[Data provided]:
┌────────
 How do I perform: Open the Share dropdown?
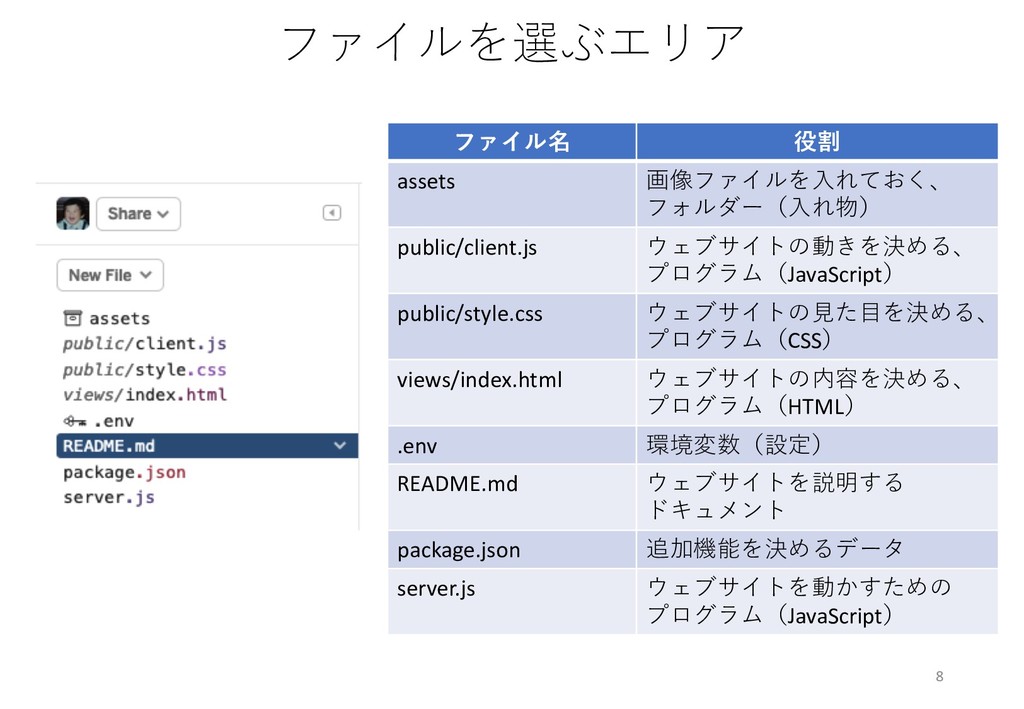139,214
└────────
┌────────
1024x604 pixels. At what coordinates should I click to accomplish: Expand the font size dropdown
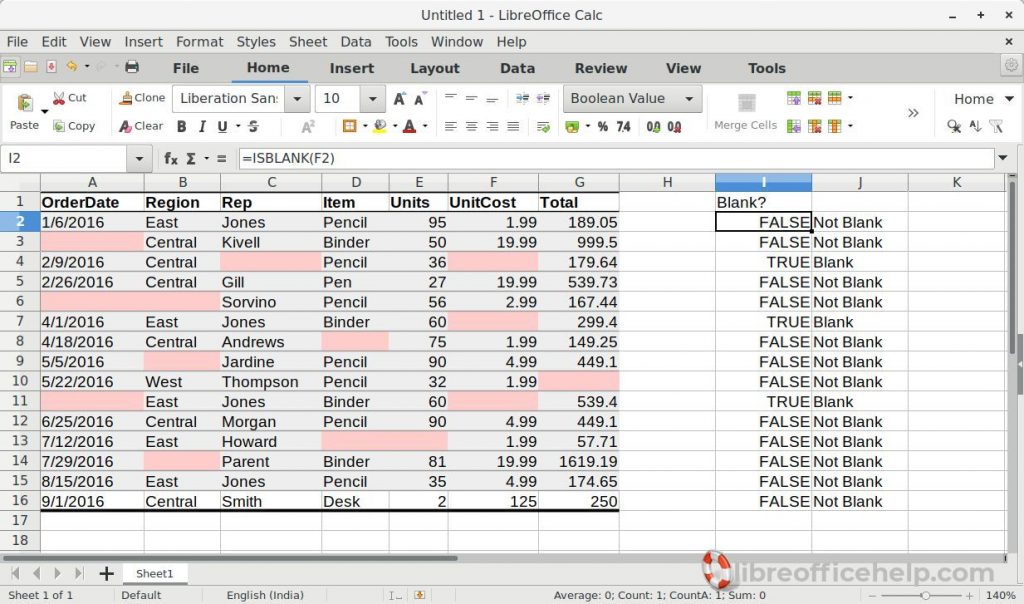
└────────
┌────────
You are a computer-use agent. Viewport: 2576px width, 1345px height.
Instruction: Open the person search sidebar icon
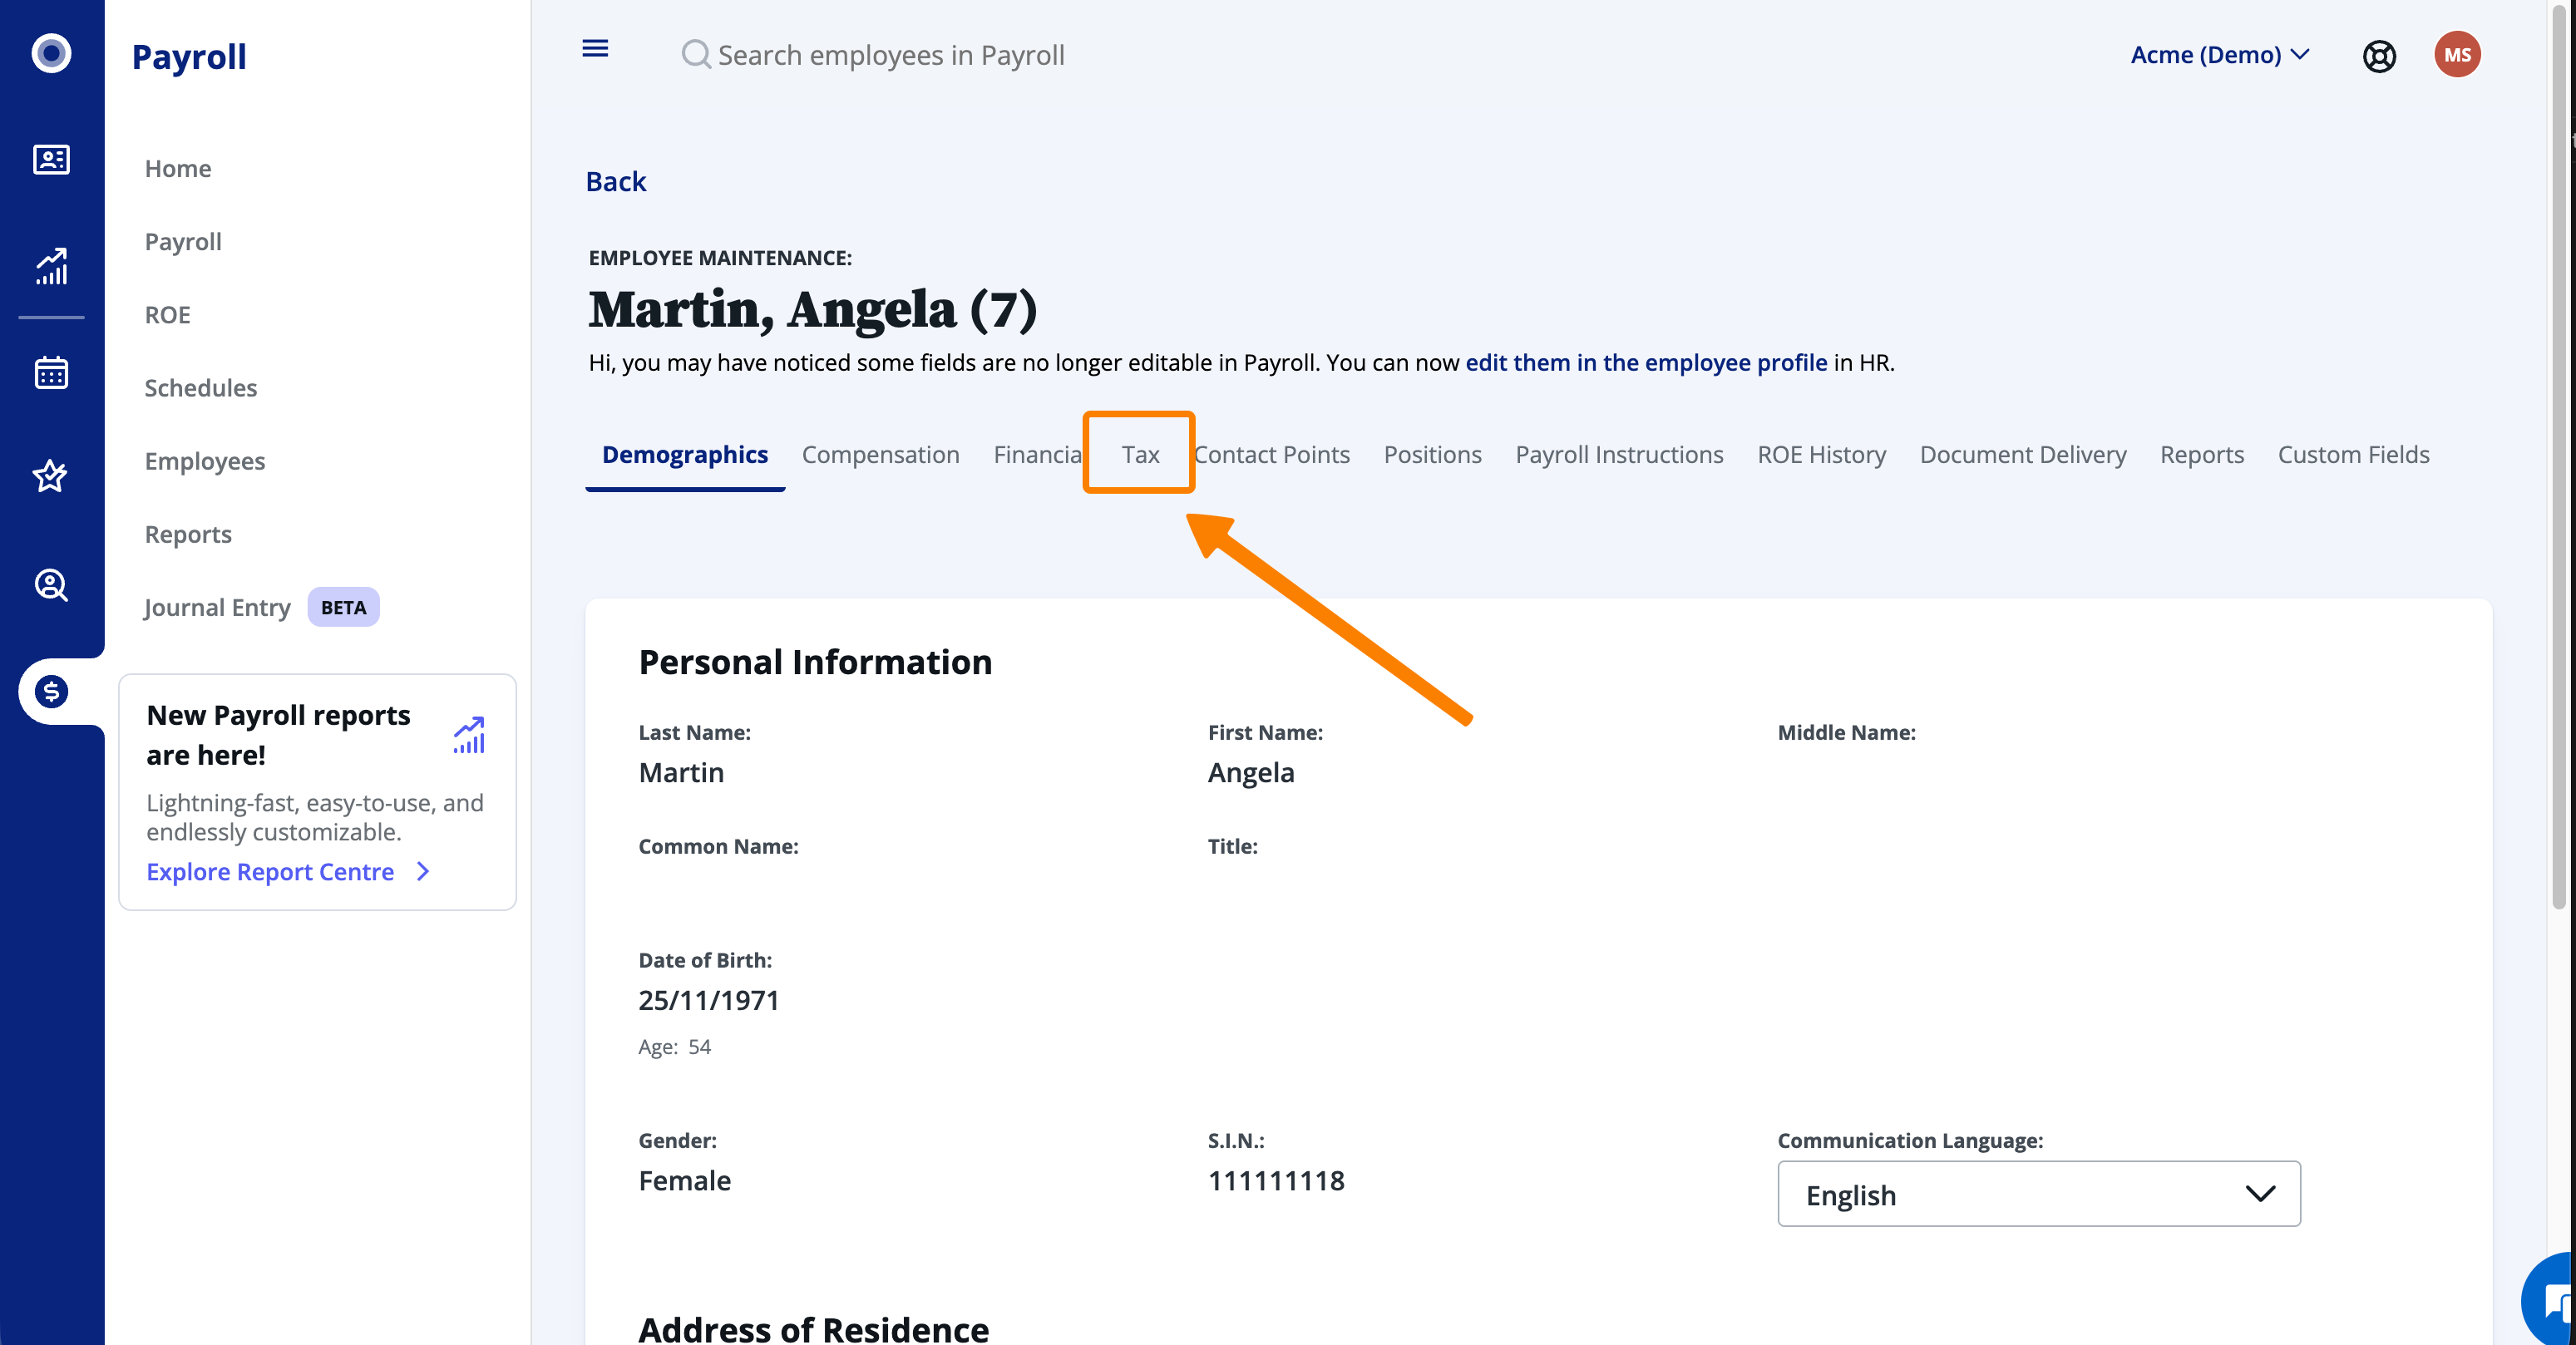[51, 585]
└────────
[Instructions for the task]: List each line of the records above that contains the string "dropdown", copying every such line in full. Case counts.

[Full answer]:
 How do I perform: Open the Share dropdown?
1024x604 pixels. At what coordinates should I click to accomplish: Expand the font size dropdown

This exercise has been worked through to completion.